The LSA is efficient in the sense that the events are processed essentially in an event-driven fashion, rather than in a time-driven fashion. This means almost no calculation is wasted on computing or maintaining the positions and velocities of the particles between the collisions. Among the event-driven algorithms intended for the same task of simulating granular flow, like, for example, the algorithm of D.C. Rapaport, the LSA is distinguished by a simpler data structure and data handling.

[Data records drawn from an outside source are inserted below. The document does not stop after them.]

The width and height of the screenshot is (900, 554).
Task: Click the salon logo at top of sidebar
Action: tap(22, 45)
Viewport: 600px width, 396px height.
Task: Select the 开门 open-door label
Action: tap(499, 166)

For any particle at any stage of calculations the LSA keeps record of only two events: an old, already processed committed event, which comprises the committed event time stamp, the particle state (including position and velocity), and, perhaps, the "partner" which could be another particle or boundary identification, the one with which the particle collided in the past, and a new event proposed for a future processing with a similar set of parameters. The new event is not committed. The maximum of the committed old event times must never exceed the minimum of the non-committed new event times.

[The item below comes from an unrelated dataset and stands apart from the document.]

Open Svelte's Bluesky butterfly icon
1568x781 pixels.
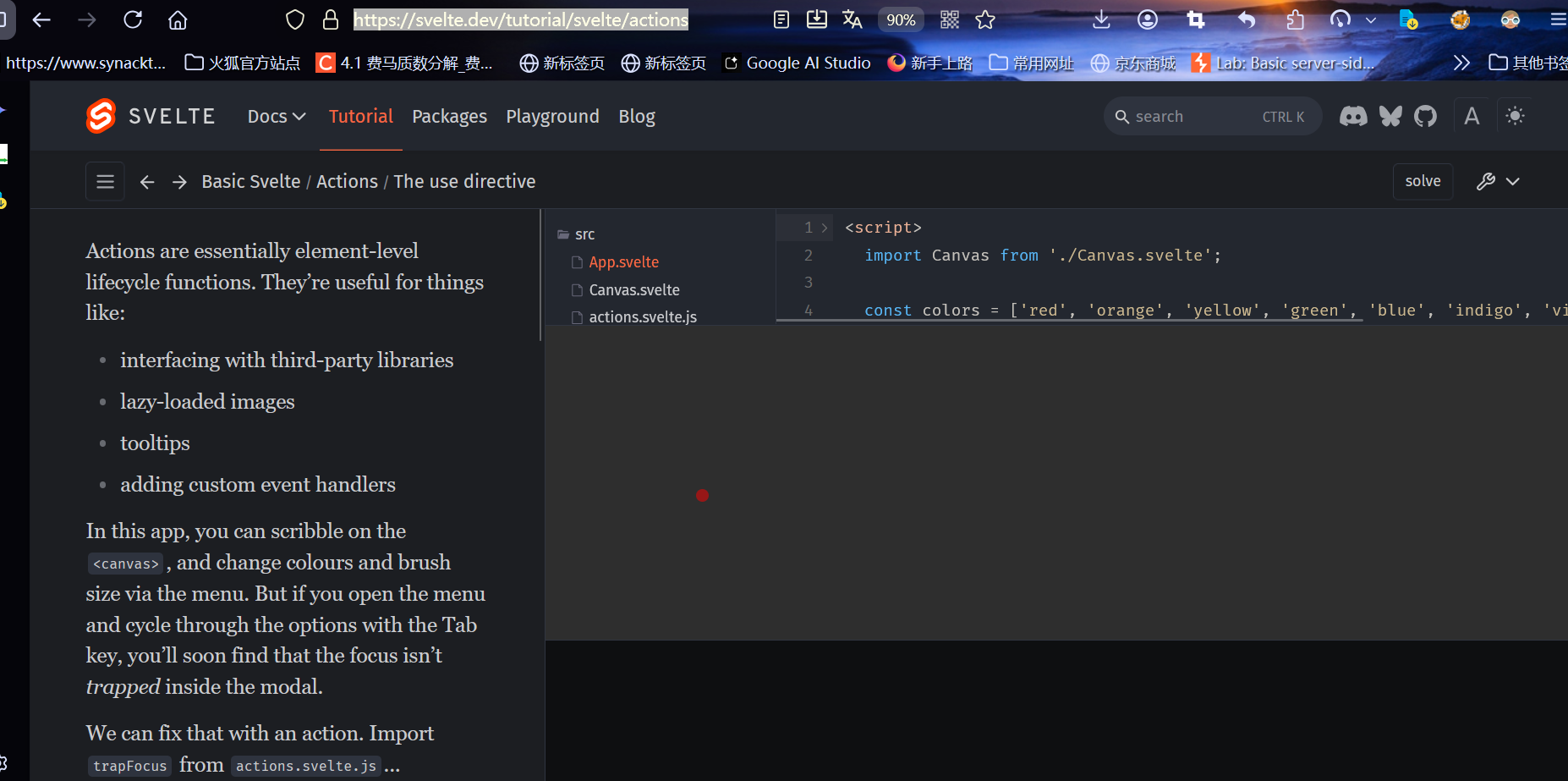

Next particle to be examined by the algorithm has the current minimum of new event times. At examining the chosen particle,
what was previously the new event, is declared to be the old one and to be committed, whereas the next new event is being scheduled, with its new time stamp, new state, and new partner, if any. As the next new event for a particle is being set,
some of the neighboring particles may update their non-committed new events to better account for the new information.

As the calculations of the LSA progress, the collision rates of particles may and usually do increase. Still the LSA successfully approaches the jamming state as long as those rates remain comparable among all the particles, except for the rattlers. (Rattlers experience consistently low collision rates. This property allows one to detect rattlers.) However,
it is possible for a few particles, even just for a single particle, to experience a very high collision rate along the approach to a certain simulated time. The rate will be increasing without a bound in proportion to the rates of collisions in the rest of the particle ensemble. If this happens, then the simulation will be stuck in time, it won't be able to progress toward the state of jamming.

The stuck-in-time failure can also occur when simulating a granular flow without particle compression or expansion. This failure mode was recognized by the practitioners of granular flow simulations as an "inelastic collapse" because it often occurs in such simulations when the restitution coefficient in collisions is low (i.e. inelastic). The failure is not specific to only the LSA algorithm. Techniques to avoid the failure have been proposed.

== History ==
The LSA was a by-product of an attempt to find a fair measure of speedup in parallel simulations. The Time Warp parallel simulation algorithm by David Jefferson was advanced as a method to simulate asynchronous spatial interactions of fighting units in combat models on a parallel computer. Colliding particles models offered similar simulation tasks with spatial interactions of particles but clear of the details that are non-essential for exposing the simulation techniques. The speedup was presented as the ratio of the execution time on a uniprocessor over that on a multiprocessor, when executing the same parallel Time Warp algorithm. Boris D. Lubachevsky noticed that such a speedup assessment might be faulty because executing a parallel algorithm for a task on a uniprocessor is not necessarily the fastest way to perform the task on such a machine. The LSA was created in an attempt to produce a faster uniprocessor simulation and hence to have a more fair assessment of the parallel speedup. Later on, a parallel simulation algorithm, different from the Time Warp, was also proposed, that, when run on a uniprocessor, reduces to the LSA.